Yes, this cock and these breeds beautiful and bear the toughest climatic conditions we have, and we develop the beauty and enter competitions. And by the number of color and many of the gradient.


----------



## kuwaiti-90

Latestarter said:


> Wow, those are some flashy birds. Just curious but are they simply for show? Or are they a "purposed" bird for say eggs or meat? I ask because the body size looks rather "lacking" for meat. That may just be my narrow minded nationality asking/speaking, as here we seem to always lean towards "bigger is better"...

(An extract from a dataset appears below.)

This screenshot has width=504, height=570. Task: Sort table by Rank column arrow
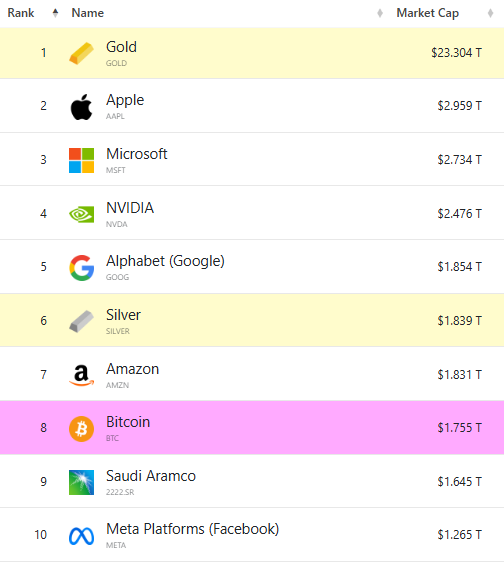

These birds, used for competitions and also eat eggs from them and produce them too ..
We in this breed not only look for size, but also the body's coordination and color and feathers.


----------



## kuwaiti-90

Sheepshape said:


> Impressive.
> 
> The first two look like 'game birds'.....very proud and upright.
> 
> What do they weigh?
> 
> Same here,Latestarter.....big,fat,heavy. However, the Old English Game and similar birds are skinny, sharp, bright-eyed (and originally bred for fighting, I think)
> 
> View attachment 42054
> 
> Here are a few of mine taken a few summers back....very dirty Border Collie fast asleep while two Brahma roosters crow extremely loudly. The Brahmas are very big (10lbs plus),can barely fly, and are late to mature (don't start egg laying until they are about 8 months old). They live for a long time, though, and are very friendly.....even with each other, hence several roosters.




Very beautiful ..

We have Brahma of chicken and many colors.
Our weights do not exceed two kilos of Arab chicken and live for long periods of time and bear the weather


----------



## Bayleaf Meadows

here are a few photos of some of the more unusual looking chickens I've owned.  Mostly they are frizzles which is a feather mutation. The last pic is just because I like the pose.


----------



## Baymule

@kuwaiti-90 what breed or breeds does your country use for meat chickens? Here in the U.S. there is a cross breed called Cornish Cross that is used for meat production. It is a white Cornish chicken crossed with a white Plymouth Rock. The chicks grow to slaughter size in 6 to 8 weeks. I have never raised these, but I think I am going to give them a try this spring.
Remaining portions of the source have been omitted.